This is one of the installments about my recent trip out of Georgia to another state to hunt. What I hunted, how the hunts went and so forth will be gradually explained in the coming days, with picture and video!
We loaded up at Camp on Friday morning. The back of the truck was packed full of coolers of meat. The trailer was packed full of coolers of meat. More meat was just thrown in the back of the truck with bags of ice on it.
The trailer also held the heads brought back for mounting.
Heads. Bloody hides still attached.
One of the other hunters at camp said we needed a sign "PETA Rescues!" We will do this next time.
We hauled out of camp taking a county-maintained road which resembled a badly paved driveway and I am not kidding. We finally got back on a road with actual striping and wide enough for two fat people to pass each other without getting extremely personal.
Shag drove. Both ways. Shag is my brother who went with me and actually drove the entire distance, both ways, as I said, while I alternated between leaving deep finger-shaped grooves in the door, pointed at the vertical scenery and tried to keep my eyeballs shoved back in my head when we came up on a curve in the road that made hairpins look straight by comparison.
Did I mention the edge of the road was crumbling off and falling 1,000 plus feet to the bottom of the mountain we were riding on? Well now I did.

___

Goal A
Translate this sentence from the hunting trip account into Spanish: "The trailer also held the heads brought back for mounting."
Goal B
According to the hunting trip account, who drove the truck, and for how much of the trip?
Goal C
Write the next few paragraphs of the hunting trip account, picking up after its final sentence.

(Data records)
___

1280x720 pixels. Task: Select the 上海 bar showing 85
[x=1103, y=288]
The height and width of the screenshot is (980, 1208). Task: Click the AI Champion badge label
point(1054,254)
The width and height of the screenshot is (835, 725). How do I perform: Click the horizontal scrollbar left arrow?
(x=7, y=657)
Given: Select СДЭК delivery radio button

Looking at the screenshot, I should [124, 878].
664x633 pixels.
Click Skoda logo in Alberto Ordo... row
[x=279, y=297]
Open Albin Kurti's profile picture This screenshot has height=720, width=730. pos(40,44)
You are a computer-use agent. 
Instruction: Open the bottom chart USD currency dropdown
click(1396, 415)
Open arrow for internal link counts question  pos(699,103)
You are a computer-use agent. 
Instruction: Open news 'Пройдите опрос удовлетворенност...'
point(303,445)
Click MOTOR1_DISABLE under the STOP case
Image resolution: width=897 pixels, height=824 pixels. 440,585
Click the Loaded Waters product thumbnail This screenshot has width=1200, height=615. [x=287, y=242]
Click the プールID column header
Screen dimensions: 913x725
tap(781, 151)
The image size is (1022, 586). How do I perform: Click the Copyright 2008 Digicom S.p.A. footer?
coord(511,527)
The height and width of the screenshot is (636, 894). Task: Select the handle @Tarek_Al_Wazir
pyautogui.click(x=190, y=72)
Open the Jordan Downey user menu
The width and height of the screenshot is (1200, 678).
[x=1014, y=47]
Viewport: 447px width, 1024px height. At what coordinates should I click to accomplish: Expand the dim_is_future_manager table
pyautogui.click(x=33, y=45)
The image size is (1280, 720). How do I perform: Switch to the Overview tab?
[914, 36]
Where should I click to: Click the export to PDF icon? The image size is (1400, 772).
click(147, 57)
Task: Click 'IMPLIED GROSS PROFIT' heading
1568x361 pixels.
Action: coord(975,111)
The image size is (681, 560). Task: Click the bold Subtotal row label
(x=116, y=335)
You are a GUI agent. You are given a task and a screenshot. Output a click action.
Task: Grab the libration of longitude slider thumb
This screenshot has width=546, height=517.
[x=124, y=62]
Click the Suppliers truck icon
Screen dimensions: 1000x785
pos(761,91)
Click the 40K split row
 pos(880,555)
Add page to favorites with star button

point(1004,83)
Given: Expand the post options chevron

___

Task response A
El remolque también llevaba las cabezas traídas para disecarlas.

Task response B
Shag, the narrator's brother, drove the entire distance both ways.

Task response C
But the great part of this section of the ride home was the people. Folks constantly passed us (it was a 4-lane road), only to slow down, pace us for a moment and speed up grinning widely and giving us massive thumbs-up after eyeballing the HUGE antler racks on the truck and trailer.
I don't know how many asked to take pictures. Which we of course agreed to. No doubt there are pictures all over the internet now of a red S. Georgia pickup with a small trailer packed with coolers and giant bloody animal heads.
We stopped periodically to re-ice the exposed meat, check the coolers and make deposits with the local treatment plants. At each stop, people gathered around the truck to take pictures and ask about the critters.
"Where'd you get 'em?" invariably was asked.
"Up north." was the only cryptic reply I gave. Shag, OTOH, fired off whatever reply he felt was best at the time.
The best two stops were:
Stop 2. An old man walked over and asked about the bison head. Assured it was a buffalo, he asked for the tongue.
So, I helped him remove the tongue. He intended to eat it.
Before you ralph, if it is not too late, on your keyboard, I ask you: "Do you eat hotdogs and sausage?"
"Not any more," you reply.
No. 2 was when we stopped in N. Ga. for a meal and several restaurant employees left the business to come look at the truck and contents.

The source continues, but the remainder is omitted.